··· Exercise data ···

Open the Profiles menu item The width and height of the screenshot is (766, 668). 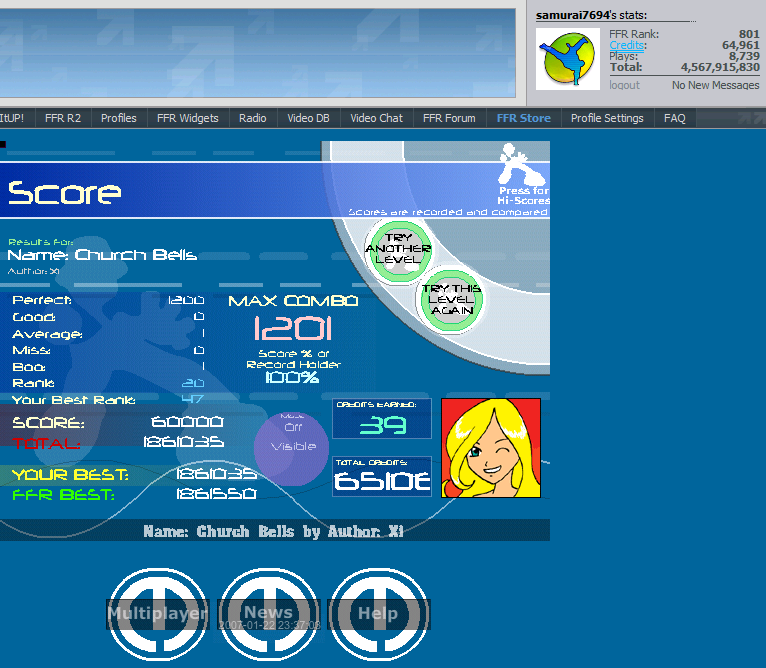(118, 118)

···
··· Exercise data ···

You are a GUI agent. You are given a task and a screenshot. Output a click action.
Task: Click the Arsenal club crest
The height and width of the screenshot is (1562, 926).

···
··· Exercise data ···

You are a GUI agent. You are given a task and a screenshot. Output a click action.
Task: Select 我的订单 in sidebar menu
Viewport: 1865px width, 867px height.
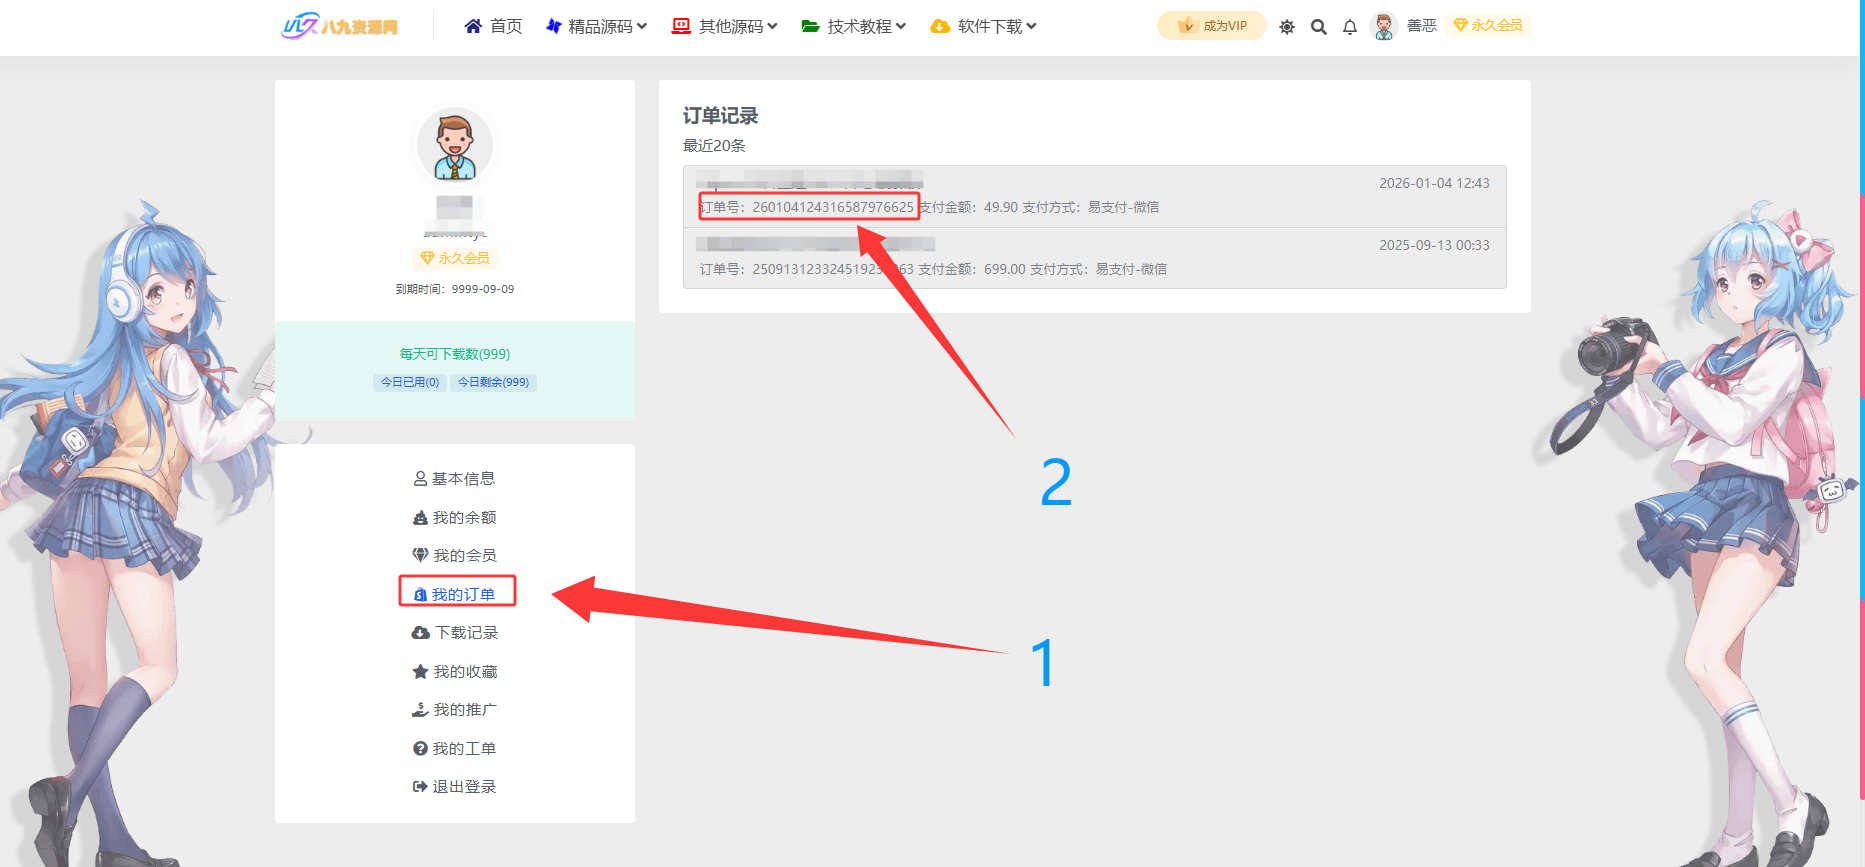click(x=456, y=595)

···

● **Assignment**
Start with the line above that contains "Task: Click the Arsenal club crest" and end with the line that contains "The height and". Write out those lines exactly, and only those.

● **Solution**
Task: Click the Arsenal club crest
The height and width of the screenshot is (1562, 926).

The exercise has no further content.